The campaign went live on Friday 17 June and will run across the cricket season with each regional association asked for their support. They will also be asked to identify clubs/programmes that that can be used as case studies showcasing good practice in relation to inclusion and diversity.
Sport Northern Ireland
Sport NI has continued to engage with joint TRARIIS work with the other sports councils and has inputted to the Insight and Evaluation leads collective response.
A new Culture and Integrity Team has been established in Sport NI, with staff recruitment taking place over recent months. The remit of this team will include the review of Equality, Diversity and Inclusion (EDI) policies in supported organisations and general capacity building through the provision of useful resources. Sport NI is also engaging with the sports sector on the feasibility of operating a small grants programme in-year to 'smaller' recognised governing bodies for sports, not currently in receipt of other Sport NI investment, to address gaps in the EDI area, promote EDI activities and generally to raise their governance levels to better support a wider range of participants and communities.
We have established a Diversity Panel to represent and hear the lived experiences, views and creative ideas of under-represented groups in Northern Ireland. The panel will inform and enhance the work of Sport NI to influence positive change in sport and to improve the sporting system for everyone. We have been engaging with local ethnic minority sports organisations to gain insight, support their objectives and to promote Sport NI initiatives like the annual SportMaker awards which recognise the outstanding contribution of coaches, officials and volunteers to sport in Northern Ireland.
Further work on reviewing internal policies has been delayed due to the organisational restructure but staff across a range of teams have been engaging with a number of sports councils collaborative groups, in addition to TRARIIS, to shape things and share good practice. This preliminary work will allow more rapid progress when the internal work commences.
The five Sports Councils will continue to be transparent about the activities and progress we are making, so that we can be held publicly accountable for delivery.

###

=== EXERCISE ===
Please answer these questions from the sports diversity update:
(a) On what date did the campaign go live?
(b) Whose contribution do the SportMaker awards recognise?
(c) What has delayed further work on reviewing Sport NI's internal policies?

=== DATASET SECTION ===
###

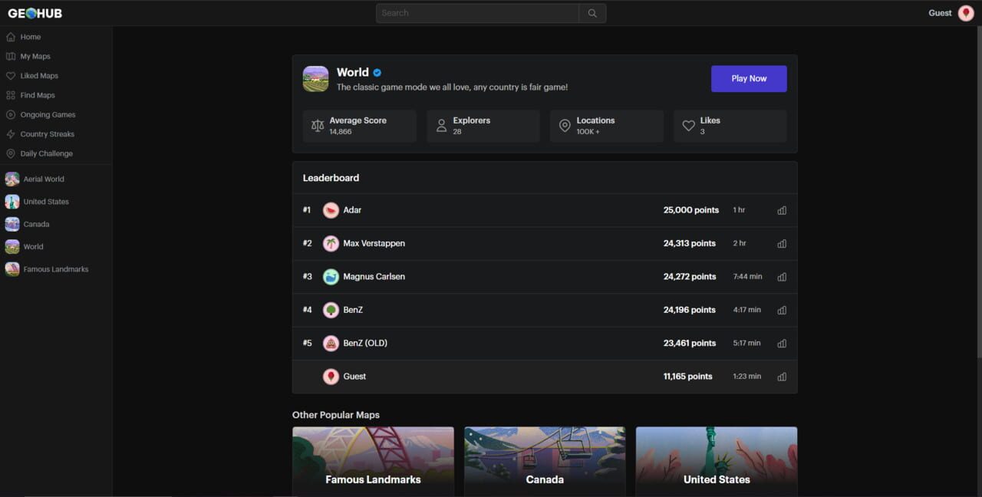This screenshot has width=982, height=497.
Task: Open Adar's result chart icon on the leaderboard
Action: pos(782,209)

###

=== RESULT OF THE EXERCISE ===
(a) Friday 17 June.
(b) The outstanding contribution of coaches, officials and volunteers to sport in Northern Ireland.
(c) The organisational restructure.